(Records excerpted from a collection)
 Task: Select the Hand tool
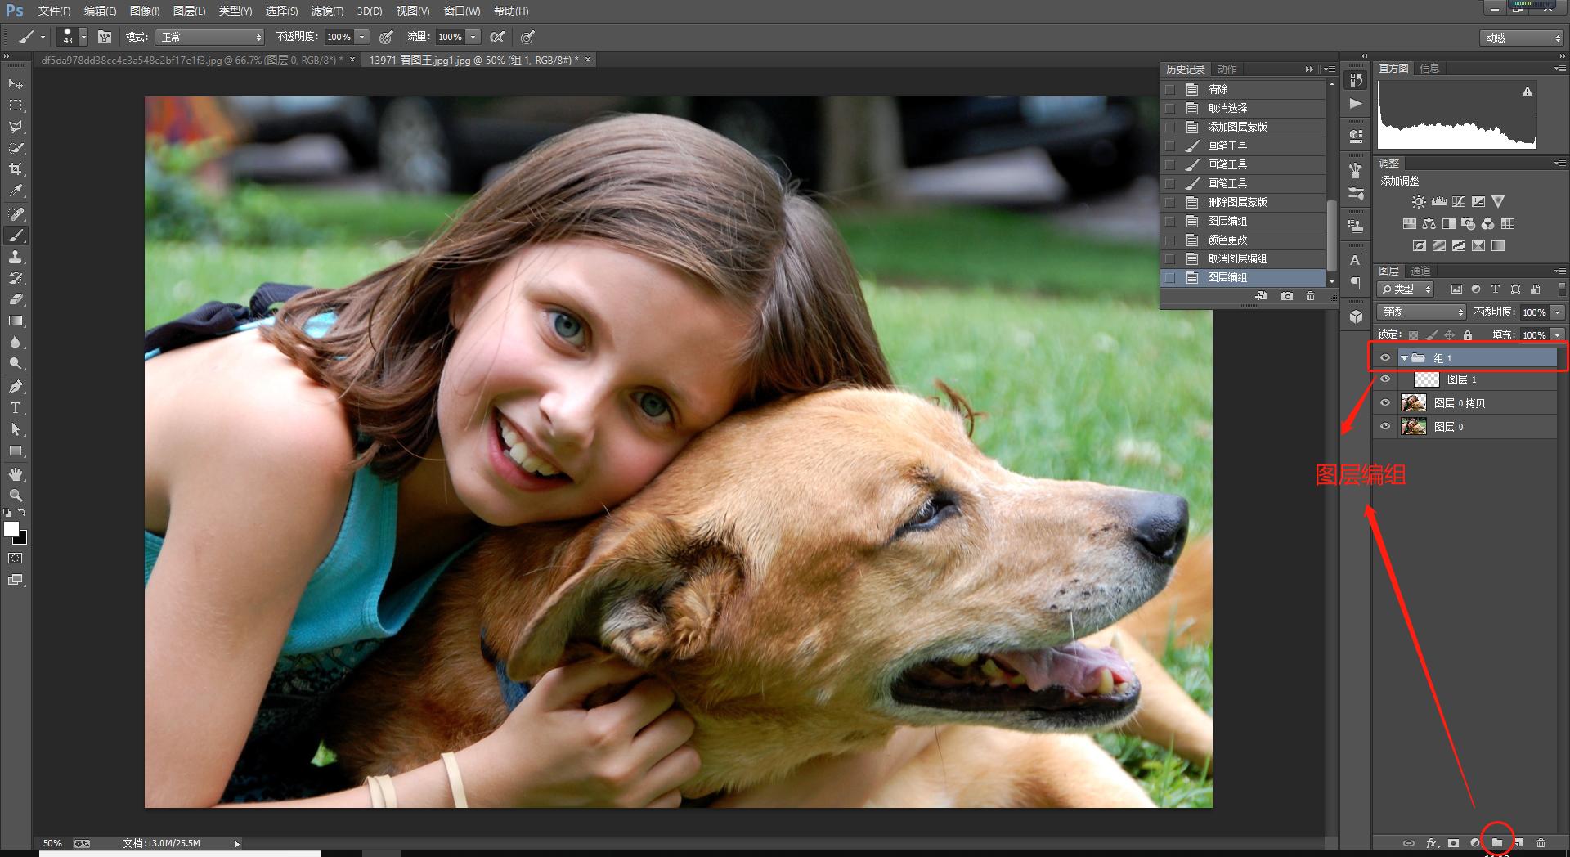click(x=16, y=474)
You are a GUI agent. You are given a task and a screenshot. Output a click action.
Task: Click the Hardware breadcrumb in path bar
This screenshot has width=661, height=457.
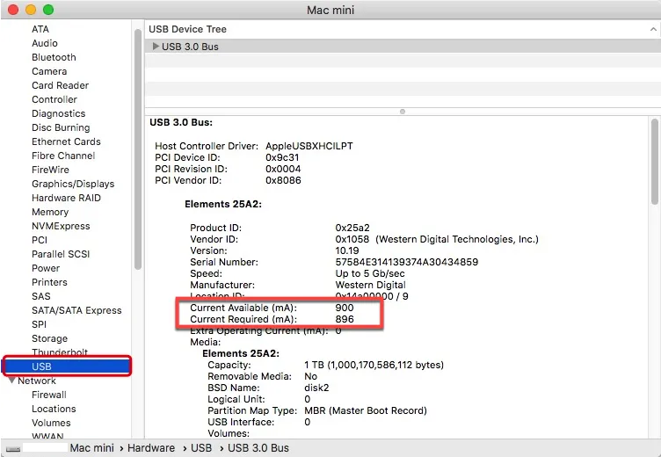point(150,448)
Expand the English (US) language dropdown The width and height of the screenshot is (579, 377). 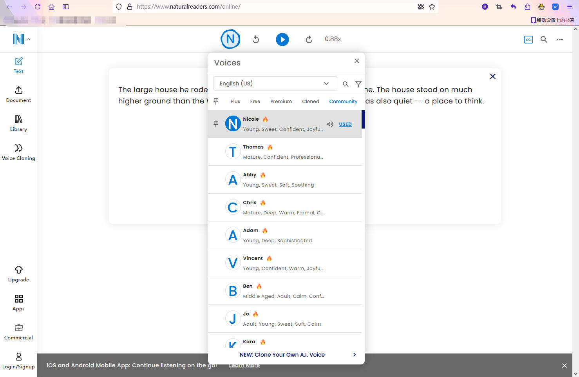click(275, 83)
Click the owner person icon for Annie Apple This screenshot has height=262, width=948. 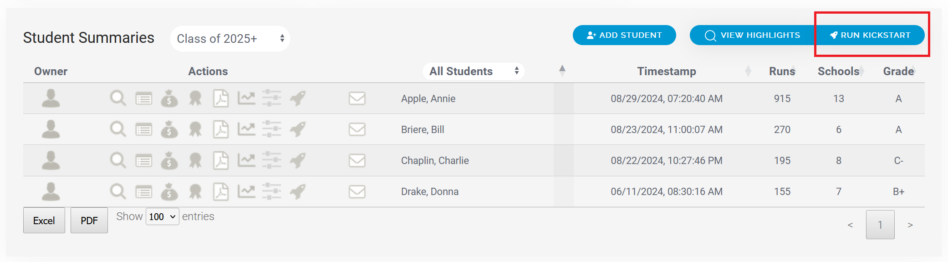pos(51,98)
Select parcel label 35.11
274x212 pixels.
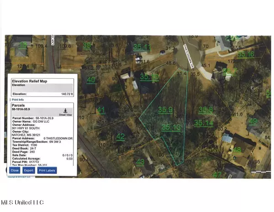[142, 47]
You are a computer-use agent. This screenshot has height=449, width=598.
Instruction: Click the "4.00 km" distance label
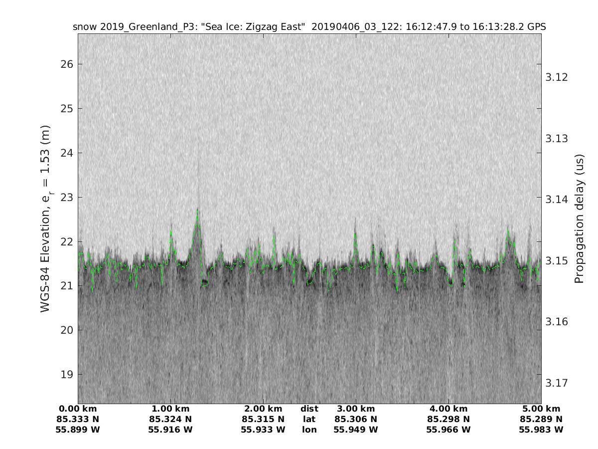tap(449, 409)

...

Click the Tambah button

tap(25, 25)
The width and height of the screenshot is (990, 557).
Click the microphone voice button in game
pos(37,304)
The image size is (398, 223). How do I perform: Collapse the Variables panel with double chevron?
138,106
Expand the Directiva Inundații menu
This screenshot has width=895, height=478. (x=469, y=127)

(Task requirements):
State the number of lines in the entries above that contain the word "agent", and nothing more.

(Answer to the exercise):
2